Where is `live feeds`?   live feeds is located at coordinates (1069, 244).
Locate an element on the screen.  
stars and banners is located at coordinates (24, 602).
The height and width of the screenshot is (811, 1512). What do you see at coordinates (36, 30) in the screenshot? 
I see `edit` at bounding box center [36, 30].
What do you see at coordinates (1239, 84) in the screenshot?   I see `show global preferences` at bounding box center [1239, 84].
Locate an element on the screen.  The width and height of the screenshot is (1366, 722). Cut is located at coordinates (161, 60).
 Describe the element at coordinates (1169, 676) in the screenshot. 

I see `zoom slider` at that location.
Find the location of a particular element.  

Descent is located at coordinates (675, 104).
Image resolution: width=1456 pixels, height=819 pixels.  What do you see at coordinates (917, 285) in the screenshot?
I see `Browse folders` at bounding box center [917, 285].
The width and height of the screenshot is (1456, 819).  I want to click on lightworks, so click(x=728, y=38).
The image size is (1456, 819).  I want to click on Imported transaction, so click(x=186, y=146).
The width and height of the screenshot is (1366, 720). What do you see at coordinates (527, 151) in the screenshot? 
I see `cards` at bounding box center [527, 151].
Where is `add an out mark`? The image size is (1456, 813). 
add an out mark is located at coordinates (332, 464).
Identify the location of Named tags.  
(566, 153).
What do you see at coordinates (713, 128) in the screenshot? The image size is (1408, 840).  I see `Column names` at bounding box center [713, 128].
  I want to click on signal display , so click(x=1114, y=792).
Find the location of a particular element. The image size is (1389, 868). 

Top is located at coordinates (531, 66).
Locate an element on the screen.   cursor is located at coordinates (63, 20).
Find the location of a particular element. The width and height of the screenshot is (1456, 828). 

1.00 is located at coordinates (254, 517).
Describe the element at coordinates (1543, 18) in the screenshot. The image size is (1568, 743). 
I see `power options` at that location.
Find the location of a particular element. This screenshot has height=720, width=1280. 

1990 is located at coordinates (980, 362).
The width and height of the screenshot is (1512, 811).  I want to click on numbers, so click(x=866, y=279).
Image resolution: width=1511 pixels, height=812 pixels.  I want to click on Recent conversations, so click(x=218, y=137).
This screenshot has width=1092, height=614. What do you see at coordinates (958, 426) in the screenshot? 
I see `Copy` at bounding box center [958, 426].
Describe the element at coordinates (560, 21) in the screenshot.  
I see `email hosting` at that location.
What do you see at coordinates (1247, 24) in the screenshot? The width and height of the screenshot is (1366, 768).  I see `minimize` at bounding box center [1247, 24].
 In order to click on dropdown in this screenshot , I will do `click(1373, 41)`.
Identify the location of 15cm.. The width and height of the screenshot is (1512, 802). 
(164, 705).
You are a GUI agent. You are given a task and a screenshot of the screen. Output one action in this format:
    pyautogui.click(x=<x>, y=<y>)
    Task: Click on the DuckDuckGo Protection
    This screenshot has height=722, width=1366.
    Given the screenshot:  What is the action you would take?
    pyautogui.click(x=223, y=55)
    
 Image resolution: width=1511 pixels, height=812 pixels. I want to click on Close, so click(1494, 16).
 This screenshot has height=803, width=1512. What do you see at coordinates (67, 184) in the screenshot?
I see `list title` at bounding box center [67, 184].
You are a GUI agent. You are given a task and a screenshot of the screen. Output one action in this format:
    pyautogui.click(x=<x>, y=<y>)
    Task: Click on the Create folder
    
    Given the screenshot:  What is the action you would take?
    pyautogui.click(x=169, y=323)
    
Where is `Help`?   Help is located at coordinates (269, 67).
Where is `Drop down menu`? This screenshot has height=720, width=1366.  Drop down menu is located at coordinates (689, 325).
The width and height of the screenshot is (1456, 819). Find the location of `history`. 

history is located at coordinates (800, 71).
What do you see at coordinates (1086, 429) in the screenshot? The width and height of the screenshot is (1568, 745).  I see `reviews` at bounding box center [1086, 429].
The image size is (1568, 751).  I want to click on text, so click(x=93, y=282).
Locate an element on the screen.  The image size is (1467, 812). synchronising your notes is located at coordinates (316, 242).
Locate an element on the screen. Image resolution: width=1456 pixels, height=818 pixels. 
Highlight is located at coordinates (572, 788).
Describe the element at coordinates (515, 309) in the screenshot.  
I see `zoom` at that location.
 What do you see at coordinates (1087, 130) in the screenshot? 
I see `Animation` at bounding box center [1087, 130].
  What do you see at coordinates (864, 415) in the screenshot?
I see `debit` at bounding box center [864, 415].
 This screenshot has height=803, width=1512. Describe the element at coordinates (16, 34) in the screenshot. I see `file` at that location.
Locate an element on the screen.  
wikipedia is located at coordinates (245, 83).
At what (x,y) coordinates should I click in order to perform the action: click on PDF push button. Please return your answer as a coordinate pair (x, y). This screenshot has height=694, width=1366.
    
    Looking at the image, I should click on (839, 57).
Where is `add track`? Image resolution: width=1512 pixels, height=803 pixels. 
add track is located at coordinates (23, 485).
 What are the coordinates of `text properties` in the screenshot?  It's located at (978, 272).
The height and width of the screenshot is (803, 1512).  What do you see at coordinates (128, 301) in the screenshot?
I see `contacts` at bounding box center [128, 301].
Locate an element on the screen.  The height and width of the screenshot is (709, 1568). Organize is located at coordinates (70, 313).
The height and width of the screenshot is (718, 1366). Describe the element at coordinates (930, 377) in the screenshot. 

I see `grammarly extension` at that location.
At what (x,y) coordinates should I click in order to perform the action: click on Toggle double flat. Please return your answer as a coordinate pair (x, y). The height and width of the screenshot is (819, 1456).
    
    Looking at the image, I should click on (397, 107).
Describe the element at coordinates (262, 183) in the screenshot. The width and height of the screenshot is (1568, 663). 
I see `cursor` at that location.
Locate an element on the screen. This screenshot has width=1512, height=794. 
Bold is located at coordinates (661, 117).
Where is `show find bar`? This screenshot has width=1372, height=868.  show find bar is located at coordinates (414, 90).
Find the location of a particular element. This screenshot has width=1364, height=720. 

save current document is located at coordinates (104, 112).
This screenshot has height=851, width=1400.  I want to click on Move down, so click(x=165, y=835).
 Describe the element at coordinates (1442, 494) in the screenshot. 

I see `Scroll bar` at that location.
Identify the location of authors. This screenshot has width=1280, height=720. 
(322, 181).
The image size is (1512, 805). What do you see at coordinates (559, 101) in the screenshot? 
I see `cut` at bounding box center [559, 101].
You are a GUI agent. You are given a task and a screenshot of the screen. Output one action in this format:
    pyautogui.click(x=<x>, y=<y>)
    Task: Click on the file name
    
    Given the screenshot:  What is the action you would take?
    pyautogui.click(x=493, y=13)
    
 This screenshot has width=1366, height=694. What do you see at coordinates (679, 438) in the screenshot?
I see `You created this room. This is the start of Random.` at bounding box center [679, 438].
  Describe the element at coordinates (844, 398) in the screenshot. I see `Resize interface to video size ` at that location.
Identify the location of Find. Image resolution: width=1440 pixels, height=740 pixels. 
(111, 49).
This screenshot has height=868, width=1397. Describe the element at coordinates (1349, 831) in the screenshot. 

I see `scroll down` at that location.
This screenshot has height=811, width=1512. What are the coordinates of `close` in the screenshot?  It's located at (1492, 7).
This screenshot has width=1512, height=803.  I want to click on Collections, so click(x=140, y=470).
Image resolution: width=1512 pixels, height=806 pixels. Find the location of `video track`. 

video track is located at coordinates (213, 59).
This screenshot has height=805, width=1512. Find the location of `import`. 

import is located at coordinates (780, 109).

******

• **Short problem**: Reproduce all of the items above, swapping every "Locate an element on the screen" for "Point out an element on the screen" and leaving everything else untouched.

• **Solved exercise**:
Where is `live feeds`?   live feeds is located at coordinates (1069, 244).
Point out an element on the screen.  
stars and banners is located at coordinates (24, 602).
The height and width of the screenshot is (811, 1512). What do you see at coordinates (36, 30) in the screenshot? 
I see `edit` at bounding box center [36, 30].
What do you see at coordinates (1239, 84) in the screenshot?   I see `show global preferences` at bounding box center [1239, 84].
Point out an element on the screen.  The width and height of the screenshot is (1366, 722). Cut is located at coordinates (161, 60).
 Describe the element at coordinates (1169, 676) in the screenshot. 

I see `zoom slider` at that location.
Find the location of a particular element.  

Descent is located at coordinates (675, 104).
Image resolution: width=1456 pixels, height=819 pixels.  What do you see at coordinates (917, 285) in the screenshot?
I see `Browse folders` at bounding box center [917, 285].
The width and height of the screenshot is (1456, 819).  I want to click on lightworks, so click(x=728, y=38).
The image size is (1456, 819).  I want to click on Imported transaction, so click(x=186, y=146).
The width and height of the screenshot is (1366, 720). What do you see at coordinates (527, 151) in the screenshot? 
I see `cards` at bounding box center [527, 151].
Where is `add an out mark`? The image size is (1456, 813). 
add an out mark is located at coordinates (332, 464).
Identify the location of Named tags.  
(566, 153).
What do you see at coordinates (713, 128) in the screenshot? The image size is (1408, 840).  I see `Column names` at bounding box center [713, 128].
  I want to click on signal display , so click(x=1114, y=792).
Find the location of a particular element. The image size is (1389, 868). 

Top is located at coordinates (531, 66).
Point out an element on the screen.   cursor is located at coordinates (63, 20).
Find the location of a particular element. The width and height of the screenshot is (1456, 828). 

1.00 is located at coordinates (254, 517).
Describe the element at coordinates (1543, 18) in the screenshot. The image size is (1568, 743). 
I see `power options` at that location.
Find the location of a particular element. This screenshot has height=720, width=1280. 

1990 is located at coordinates (980, 362).
The width and height of the screenshot is (1512, 811).  I want to click on numbers, so click(x=866, y=279).
Image resolution: width=1511 pixels, height=812 pixels.  I want to click on Recent conversations, so click(x=218, y=137).
This screenshot has width=1092, height=614. What do you see at coordinates (958, 426) in the screenshot? 
I see `Copy` at bounding box center [958, 426].
Describe the element at coordinates (560, 21) in the screenshot.  
I see `email hosting` at that location.
What do you see at coordinates (1247, 24) in the screenshot? The width and height of the screenshot is (1366, 768).  I see `minimize` at bounding box center [1247, 24].
 In order to click on dropdown in this screenshot , I will do `click(1373, 41)`.
Identify the location of 15cm.. The width and height of the screenshot is (1512, 802). 
(164, 705).
You are a GUI agent. You are given a task and a screenshot of the screen. Output one action in this format:
    pyautogui.click(x=<x>, y=<y>)
    Task: Click on the DuckDuckGo Protection
    This screenshot has height=722, width=1366.
    Given the screenshot:  What is the action you would take?
    pyautogui.click(x=223, y=55)
    
 Image resolution: width=1511 pixels, height=812 pixels. I want to click on Close, so click(1494, 16).
 This screenshot has height=803, width=1512. What do you see at coordinates (67, 184) in the screenshot?
I see `list title` at bounding box center [67, 184].
You are a GUI agent. You are given a task and a screenshot of the screen. Output one action in this format:
    pyautogui.click(x=<x>, y=<y>)
    Task: Click on the Create folder
    
    Given the screenshot:  What is the action you would take?
    pyautogui.click(x=169, y=323)
    
Where is `Help`?   Help is located at coordinates (269, 67).
Where is `Drop down menu`? This screenshot has height=720, width=1366.  Drop down menu is located at coordinates (689, 325).
The width and height of the screenshot is (1456, 819). Find the location of `history`. 

history is located at coordinates (800, 71).
What do you see at coordinates (1086, 429) in the screenshot? The width and height of the screenshot is (1568, 745).  I see `reviews` at bounding box center [1086, 429].
The image size is (1568, 751).  I want to click on text, so click(x=93, y=282).
Point out an element on the screen.  The image size is (1467, 812). synchronising your notes is located at coordinates (316, 242).
Point out an element on the screen. Image resolution: width=1456 pixels, height=818 pixels. 
Highlight is located at coordinates (572, 788).
Describe the element at coordinates (515, 309) in the screenshot.  
I see `zoom` at that location.
 What do you see at coordinates (1087, 130) in the screenshot? 
I see `Animation` at bounding box center [1087, 130].
  What do you see at coordinates (864, 415) in the screenshot?
I see `debit` at bounding box center [864, 415].
 This screenshot has height=803, width=1512. Describe the element at coordinates (16, 34) in the screenshot. I see `file` at that location.
Point out an element on the screen.  
wikipedia is located at coordinates (245, 83).
At what (x,y) coordinates should I click in order to perform the action: click on PDF push button. Please return your answer as a coordinate pair (x, y). This screenshot has height=694, width=1366.
    
    Looking at the image, I should click on (839, 57).
Where is `add track`? Image resolution: width=1512 pixels, height=803 pixels. 
add track is located at coordinates (23, 485).
 What are the coordinates of `text properties` in the screenshot?  It's located at (978, 272).
The height and width of the screenshot is (803, 1512).  What do you see at coordinates (128, 301) in the screenshot?
I see `contacts` at bounding box center [128, 301].
Point out an element on the screen.  The height and width of the screenshot is (709, 1568). Organize is located at coordinates (70, 313).
The height and width of the screenshot is (718, 1366). Describe the element at coordinates (930, 377) in the screenshot. 

I see `grammarly extension` at that location.
At what (x,y) coordinates should I click in order to perform the action: click on Toggle double flat. Please return your answer as a coordinate pair (x, y). The height and width of the screenshot is (819, 1456).
    
    Looking at the image, I should click on (397, 107).
Describe the element at coordinates (262, 183) in the screenshot. The width and height of the screenshot is (1568, 663). 
I see `cursor` at that location.
Point out an element on the screen. This screenshot has width=1512, height=794. 
Bold is located at coordinates (661, 117).
Where is `show find bar`? This screenshot has width=1372, height=868.  show find bar is located at coordinates (414, 90).
Find the location of a particular element. This screenshot has width=1364, height=720. 

save current document is located at coordinates (104, 112).
This screenshot has height=851, width=1400.  I want to click on Move down, so click(x=165, y=835).
 Describe the element at coordinates (1442, 494) in the screenshot. 

I see `Scroll bar` at that location.
Identify the location of authors. This screenshot has width=1280, height=720. 
(322, 181).
The image size is (1512, 805). What do you see at coordinates (559, 101) in the screenshot? 
I see `cut` at bounding box center [559, 101].
You are a GUI agent. You are given a task and a screenshot of the screen. Output one action in this format:
    pyautogui.click(x=<x>, y=<y>)
    Task: Click on the file name
    
    Given the screenshot:  What is the action you would take?
    pyautogui.click(x=493, y=13)
    
 This screenshot has width=1366, height=694. What do you see at coordinates (679, 438) in the screenshot?
I see `You created this room. This is the start of Random.` at bounding box center [679, 438].
  Describe the element at coordinates (844, 398) in the screenshot. I see `Resize interface to video size ` at that location.
Identify the location of Find. Image resolution: width=1440 pixels, height=740 pixels. 
(111, 49).
This screenshot has height=868, width=1397. Describe the element at coordinates (1349, 831) in the screenshot. 

I see `scroll down` at that location.
This screenshot has height=811, width=1512. What are the coordinates of `close` in the screenshot?  It's located at (1492, 7).
This screenshot has width=1512, height=803.  I want to click on Collections, so click(x=140, y=470).
Image resolution: width=1512 pixels, height=806 pixels. Find the location of `video track`. 

video track is located at coordinates (213, 59).
This screenshot has height=805, width=1512. Find the location of `import`. 

import is located at coordinates (780, 109).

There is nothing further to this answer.